Les deux autres sont l'arrière physique au bon slap Karel Pilar et le petit mais agile Tomas Netik, une des figures du Sparta Prague. Malgré leurs accointances avec le hockey nord-américain, le président Fetisov et l'entraîneur Nemchinov ont gagé que l'adaptation des Tchèques serait plus aisée.

Les supporters du CSKA se réjouissent surtout du retour de Nikolaï Pronin après six ans d'absence. Il avait été le plus jeune capitaine de l'histoire russe en étant désigné à 17 ans. Il revient plus mûr mais toujours combatif... Le "pitbull" devra cependant lutter d'abord en rééducation, car il a subi une opération du tendon d'Achille en août. C'est Aleksei Badyukov, arrivé du champion Kazan, qui assurera l'intérim du capitanat.

Il est quand même historiquement plus légitime que le "club de l'Armée rouge" s'appuie sur des Russes. Le centre formé à Voskresensk, Vyacheslav Kozlov, qui avait connu une saison sous les ordres de Tikhonov avant de partir pour 18 saisons en NHL, a été engagé fin septembre pour amener sa grande expérience (il a 38 ans) à une équipe en mal de meneurs.

 

REKIS_Arvids-20100508-241Après avoir éliminé Saint-Pétersbourg lors des derniers play-offs, le Dinamo Riga est plus populaire que jamais et est devenu une référence dans son propre pays. On ne lui reproche plus guère d'être financé à 90% par une compagnie gazière dont le siège à Moscou (Itera), mais cela reste un souci pour le club qui aimerait diversifier son budget, y compris en cherchant des financements publics.

Il est vrai que le Dinamo est avant tout la vitrine de l'équipe nationale de Lettonie. Une fois de plus, il n'aligne que des défenseurs baltes, et teste donc le niveau du pays dans ce secteur sensible. Les deux seuls arrières internationaux qui n'évoluaient pas déjà en KHL, Arvids Rekis (Wolfsburg, Allemagne) et Janis Andersons (Trinec, République Tchèque), ont ainsi été rapatriés.

Mais il reste un écueil à ce regroupement national : la surenchère des clubs russes. Cette année, c'est le gardien Edgars Masalskis qui s'est vu proposer un salaire doublé par le promu en KHL, Khanty-Mansiysk.

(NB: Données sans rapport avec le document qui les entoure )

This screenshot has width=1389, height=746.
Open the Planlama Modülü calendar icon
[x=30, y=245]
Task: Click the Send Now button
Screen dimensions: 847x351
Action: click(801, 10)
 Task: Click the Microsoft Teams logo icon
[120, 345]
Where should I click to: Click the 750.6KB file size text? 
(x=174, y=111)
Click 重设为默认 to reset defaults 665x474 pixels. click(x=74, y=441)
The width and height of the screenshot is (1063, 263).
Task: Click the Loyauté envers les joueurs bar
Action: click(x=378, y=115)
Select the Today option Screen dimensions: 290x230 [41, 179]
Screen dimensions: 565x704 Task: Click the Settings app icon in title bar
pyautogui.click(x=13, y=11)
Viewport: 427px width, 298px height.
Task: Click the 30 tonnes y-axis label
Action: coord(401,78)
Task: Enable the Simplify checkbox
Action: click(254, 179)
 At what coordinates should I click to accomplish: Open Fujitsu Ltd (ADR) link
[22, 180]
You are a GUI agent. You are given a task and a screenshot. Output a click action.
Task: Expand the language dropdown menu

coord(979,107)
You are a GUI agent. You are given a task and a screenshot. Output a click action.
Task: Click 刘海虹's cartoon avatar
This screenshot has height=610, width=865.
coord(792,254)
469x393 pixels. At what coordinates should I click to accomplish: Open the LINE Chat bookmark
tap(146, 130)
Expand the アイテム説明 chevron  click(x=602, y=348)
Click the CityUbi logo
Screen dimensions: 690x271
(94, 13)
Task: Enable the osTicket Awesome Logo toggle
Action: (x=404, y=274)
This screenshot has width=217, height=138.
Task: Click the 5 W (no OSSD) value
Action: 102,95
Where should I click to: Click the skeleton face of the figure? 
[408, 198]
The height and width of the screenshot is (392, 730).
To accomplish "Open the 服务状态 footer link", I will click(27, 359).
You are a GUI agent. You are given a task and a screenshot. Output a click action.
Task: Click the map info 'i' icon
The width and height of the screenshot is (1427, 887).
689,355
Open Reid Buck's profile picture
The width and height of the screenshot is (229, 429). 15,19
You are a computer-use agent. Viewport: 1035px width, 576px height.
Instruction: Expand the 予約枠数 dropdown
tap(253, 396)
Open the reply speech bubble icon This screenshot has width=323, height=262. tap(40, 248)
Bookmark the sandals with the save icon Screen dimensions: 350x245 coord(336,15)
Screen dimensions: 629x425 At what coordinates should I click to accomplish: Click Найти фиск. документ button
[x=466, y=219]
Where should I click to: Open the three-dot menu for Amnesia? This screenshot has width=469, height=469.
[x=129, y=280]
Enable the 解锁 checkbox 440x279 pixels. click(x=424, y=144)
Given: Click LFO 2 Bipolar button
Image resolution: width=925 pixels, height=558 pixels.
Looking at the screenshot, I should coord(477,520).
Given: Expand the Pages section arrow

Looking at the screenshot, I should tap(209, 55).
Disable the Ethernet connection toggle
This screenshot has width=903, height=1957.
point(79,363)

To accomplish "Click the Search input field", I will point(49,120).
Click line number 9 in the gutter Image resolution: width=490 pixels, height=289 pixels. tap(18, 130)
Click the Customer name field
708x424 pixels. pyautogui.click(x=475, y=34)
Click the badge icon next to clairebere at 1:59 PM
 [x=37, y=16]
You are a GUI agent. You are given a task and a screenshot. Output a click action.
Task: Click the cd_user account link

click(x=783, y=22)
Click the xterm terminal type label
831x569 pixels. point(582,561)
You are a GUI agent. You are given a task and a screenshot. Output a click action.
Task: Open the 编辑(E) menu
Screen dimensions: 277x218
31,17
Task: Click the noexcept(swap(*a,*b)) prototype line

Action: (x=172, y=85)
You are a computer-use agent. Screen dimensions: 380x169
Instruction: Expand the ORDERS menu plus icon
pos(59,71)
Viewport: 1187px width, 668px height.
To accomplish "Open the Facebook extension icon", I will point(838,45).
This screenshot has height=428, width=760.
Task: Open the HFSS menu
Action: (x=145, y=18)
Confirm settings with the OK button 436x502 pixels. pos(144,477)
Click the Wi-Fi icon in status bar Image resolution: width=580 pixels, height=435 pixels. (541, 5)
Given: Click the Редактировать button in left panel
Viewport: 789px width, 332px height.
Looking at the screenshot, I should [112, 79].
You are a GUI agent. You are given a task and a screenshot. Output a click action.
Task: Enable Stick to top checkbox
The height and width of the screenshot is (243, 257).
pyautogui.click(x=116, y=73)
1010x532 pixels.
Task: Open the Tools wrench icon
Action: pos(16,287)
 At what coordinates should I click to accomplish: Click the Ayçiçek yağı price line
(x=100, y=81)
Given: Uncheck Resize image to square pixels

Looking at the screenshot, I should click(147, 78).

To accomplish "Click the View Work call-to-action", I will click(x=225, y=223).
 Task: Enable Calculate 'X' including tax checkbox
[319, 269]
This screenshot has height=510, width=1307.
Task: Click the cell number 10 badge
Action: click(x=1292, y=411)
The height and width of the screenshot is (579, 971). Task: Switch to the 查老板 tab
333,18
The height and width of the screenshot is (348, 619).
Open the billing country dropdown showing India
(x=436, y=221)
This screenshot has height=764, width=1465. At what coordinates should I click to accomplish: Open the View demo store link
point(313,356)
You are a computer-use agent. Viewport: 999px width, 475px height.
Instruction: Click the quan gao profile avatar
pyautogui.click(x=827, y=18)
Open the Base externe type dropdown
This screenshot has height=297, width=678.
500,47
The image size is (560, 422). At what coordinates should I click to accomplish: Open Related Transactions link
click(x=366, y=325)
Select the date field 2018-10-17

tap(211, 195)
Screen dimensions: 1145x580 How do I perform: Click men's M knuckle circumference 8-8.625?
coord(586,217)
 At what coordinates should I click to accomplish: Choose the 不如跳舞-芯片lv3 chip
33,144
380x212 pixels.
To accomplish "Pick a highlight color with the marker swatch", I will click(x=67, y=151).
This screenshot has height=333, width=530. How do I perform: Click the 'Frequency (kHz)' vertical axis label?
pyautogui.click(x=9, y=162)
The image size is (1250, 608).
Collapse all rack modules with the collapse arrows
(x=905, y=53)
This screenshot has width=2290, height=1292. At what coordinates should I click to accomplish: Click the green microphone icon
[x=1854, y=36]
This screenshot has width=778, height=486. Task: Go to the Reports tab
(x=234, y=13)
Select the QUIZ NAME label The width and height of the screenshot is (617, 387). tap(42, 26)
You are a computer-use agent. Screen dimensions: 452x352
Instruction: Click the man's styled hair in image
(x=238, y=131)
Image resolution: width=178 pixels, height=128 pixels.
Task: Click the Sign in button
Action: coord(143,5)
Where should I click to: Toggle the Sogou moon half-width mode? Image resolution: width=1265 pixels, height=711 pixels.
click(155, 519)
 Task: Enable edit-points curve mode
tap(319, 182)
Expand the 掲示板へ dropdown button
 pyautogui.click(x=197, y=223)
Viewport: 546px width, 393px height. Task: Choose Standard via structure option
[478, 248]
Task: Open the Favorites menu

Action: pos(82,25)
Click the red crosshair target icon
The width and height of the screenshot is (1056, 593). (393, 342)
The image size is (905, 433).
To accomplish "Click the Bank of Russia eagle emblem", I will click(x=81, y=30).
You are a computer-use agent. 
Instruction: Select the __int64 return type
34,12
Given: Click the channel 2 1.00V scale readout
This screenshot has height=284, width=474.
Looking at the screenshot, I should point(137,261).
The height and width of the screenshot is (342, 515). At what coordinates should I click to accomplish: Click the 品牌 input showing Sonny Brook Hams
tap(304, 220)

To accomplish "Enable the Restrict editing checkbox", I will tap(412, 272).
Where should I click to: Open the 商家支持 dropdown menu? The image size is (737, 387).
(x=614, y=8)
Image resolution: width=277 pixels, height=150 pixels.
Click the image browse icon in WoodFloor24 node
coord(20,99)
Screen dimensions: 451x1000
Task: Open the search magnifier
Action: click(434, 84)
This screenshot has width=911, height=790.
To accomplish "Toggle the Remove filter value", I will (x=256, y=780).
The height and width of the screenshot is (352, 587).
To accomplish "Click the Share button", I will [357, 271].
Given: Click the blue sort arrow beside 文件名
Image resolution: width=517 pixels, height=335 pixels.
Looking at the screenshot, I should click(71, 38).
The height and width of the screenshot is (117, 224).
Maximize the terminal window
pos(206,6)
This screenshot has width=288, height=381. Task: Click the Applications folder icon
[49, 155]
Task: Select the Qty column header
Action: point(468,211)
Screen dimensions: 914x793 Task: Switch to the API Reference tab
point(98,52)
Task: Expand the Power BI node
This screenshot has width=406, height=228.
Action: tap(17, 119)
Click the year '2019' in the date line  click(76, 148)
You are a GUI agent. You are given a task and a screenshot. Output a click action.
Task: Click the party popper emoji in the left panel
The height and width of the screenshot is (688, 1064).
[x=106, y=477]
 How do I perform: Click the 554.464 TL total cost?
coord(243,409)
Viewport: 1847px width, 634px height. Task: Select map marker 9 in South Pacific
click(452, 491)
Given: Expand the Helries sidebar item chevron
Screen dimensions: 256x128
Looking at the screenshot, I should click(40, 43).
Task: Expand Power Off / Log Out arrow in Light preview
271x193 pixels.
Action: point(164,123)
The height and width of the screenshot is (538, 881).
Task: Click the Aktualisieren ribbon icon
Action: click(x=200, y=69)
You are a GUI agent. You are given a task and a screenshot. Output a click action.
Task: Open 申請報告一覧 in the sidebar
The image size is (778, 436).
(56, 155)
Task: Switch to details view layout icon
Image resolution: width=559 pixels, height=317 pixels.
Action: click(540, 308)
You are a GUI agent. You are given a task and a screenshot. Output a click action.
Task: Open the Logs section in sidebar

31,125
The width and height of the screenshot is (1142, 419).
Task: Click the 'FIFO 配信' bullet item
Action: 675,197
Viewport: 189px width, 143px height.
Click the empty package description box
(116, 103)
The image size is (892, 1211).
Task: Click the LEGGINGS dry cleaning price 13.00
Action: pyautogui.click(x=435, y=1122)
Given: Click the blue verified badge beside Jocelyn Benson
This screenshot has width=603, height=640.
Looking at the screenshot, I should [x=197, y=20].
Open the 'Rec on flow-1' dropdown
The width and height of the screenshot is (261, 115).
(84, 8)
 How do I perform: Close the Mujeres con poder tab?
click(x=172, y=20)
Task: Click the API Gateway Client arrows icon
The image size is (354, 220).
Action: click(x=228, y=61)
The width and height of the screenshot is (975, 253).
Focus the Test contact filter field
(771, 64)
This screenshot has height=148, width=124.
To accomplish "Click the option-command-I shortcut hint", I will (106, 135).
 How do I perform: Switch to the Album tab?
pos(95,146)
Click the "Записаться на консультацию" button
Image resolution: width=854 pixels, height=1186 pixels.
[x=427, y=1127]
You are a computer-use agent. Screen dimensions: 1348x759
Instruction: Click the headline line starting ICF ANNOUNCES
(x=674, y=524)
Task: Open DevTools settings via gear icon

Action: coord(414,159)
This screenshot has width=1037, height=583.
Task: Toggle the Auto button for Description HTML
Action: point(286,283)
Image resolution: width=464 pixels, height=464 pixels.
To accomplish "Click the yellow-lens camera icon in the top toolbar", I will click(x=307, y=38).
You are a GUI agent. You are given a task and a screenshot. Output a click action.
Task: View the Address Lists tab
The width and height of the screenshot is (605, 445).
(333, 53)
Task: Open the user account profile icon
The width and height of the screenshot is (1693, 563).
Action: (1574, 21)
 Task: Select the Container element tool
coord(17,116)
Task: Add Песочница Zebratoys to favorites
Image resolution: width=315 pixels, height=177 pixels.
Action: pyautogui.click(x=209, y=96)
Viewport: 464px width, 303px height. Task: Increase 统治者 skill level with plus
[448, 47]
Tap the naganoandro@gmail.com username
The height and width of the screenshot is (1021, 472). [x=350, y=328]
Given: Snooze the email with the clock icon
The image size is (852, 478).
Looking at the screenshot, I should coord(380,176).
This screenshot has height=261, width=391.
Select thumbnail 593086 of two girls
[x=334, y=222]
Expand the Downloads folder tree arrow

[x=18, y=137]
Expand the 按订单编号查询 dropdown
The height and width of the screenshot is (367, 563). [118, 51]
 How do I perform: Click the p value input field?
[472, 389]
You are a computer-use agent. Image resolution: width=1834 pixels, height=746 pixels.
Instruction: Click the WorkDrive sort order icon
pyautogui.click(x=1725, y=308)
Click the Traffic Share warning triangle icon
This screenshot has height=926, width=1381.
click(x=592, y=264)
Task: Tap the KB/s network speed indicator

Or, on sait bien que les Lettons considèrent n'avoir qu'un seul portier valable dans le pays. Faute de Masalskis, ils ont donc engagé... deux gardiens étrangers, le petit Suédois Mikael Tellqvist et le grand Américain Chris Holt.

En attaque, si la ligne Ankipans-Sprukts-Karsums reste intacte, les autres lignes ont braucoup évolué. Tomas Surovy tentera de faire oublier un autre international slovaque, Marcel Hossa. Le Canadien Mark Hartigan, lui, n'a pas été oublié. Les supporters avaient regretté son départ décidé par la direction, et il revient après un an au CSKA. Il pourra faire découvrir Riga à un compatriote, Brock Trotter, septième marqueur des derniers play-offs d'AHL mais apparu seulement deux fois sous le maillot des Canadiens de Montréal. Le petit ailier devrait pouvoir s'insérer dans le jeu letton avec son énergie physique et sa capacité à garder le palet. Mais la plus grande surprise est l'invitation faite à deux Russes de rejoindre le camp d'été. L'un d'eux, Vitali Karamnov, formé au Dynamo... de Moscou, a été gardé comme centre de la quatrième ligne.

Manière de prouver à certains Russes voulant alimenter les tensions politiques que les Lettons ne leur vouent aucune inimitié particulière. La fervente ambiance de l'Arena Riga est d'ailleurs considérée par les joueurs visiteurs comme la plus sympathique de KHL.